I feel as though we can retain understanding of those differences without
using the name "Vec", which can be considered a poor choice for the reasons
mentioned above (by C++ and Rust alike).

Array<T> for a growable array

[T, ..N] for a fixed-length array

&[T] for a slice into either of these array types

Even forgetting the mathematical concept, I would argue that throwing the term
"Vector" into the mix only makes things more complicated than they need to be,
since sticking to "Array" homogenizes everything. For good reason, we don't
call a resizable string a "Hobnob" in an attempt to disambiguate, so why call
a resizable array a "Vector", which makes just as much sense?

------
SideburnsOfDoom
One stylistic nitpick / question. It says:

> "We expected an integer, but we got (). () is pronounced 'unit', and is a
> special type in Rust's type system. () is different than null in other
> languages, because () is distinct from other types"
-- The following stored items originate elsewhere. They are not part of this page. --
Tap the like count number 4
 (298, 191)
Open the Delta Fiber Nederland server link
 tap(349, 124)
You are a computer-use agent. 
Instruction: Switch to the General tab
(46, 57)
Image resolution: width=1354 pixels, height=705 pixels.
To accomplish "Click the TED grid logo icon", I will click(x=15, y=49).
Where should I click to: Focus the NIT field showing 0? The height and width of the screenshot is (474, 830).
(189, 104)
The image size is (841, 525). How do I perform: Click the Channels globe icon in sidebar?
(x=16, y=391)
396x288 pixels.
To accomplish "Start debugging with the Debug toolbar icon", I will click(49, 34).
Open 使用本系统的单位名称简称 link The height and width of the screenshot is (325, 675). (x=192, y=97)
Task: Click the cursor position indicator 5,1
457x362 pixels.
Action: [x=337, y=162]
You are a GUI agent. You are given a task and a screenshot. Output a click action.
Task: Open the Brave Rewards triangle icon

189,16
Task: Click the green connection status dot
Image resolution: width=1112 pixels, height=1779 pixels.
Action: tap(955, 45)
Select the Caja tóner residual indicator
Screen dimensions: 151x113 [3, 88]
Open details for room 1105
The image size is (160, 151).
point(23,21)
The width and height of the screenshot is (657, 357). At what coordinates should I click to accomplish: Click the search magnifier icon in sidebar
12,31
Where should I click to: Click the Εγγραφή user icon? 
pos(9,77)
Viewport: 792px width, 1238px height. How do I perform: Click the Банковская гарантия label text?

Would it not be more accurate and more informative to compare the "special
type" unit to "void" than to compare it to "null" ?

The keyword "void" is a placeholder that says "nothing here" where normally
there would be a type. It function more or less like a type. i.e. "public void
foo { ... };" instead of "public int foo() { ... };"

I understand "unit" as a "first class void".

"null" on the other hand is a value, that can be placed in variables of many
types.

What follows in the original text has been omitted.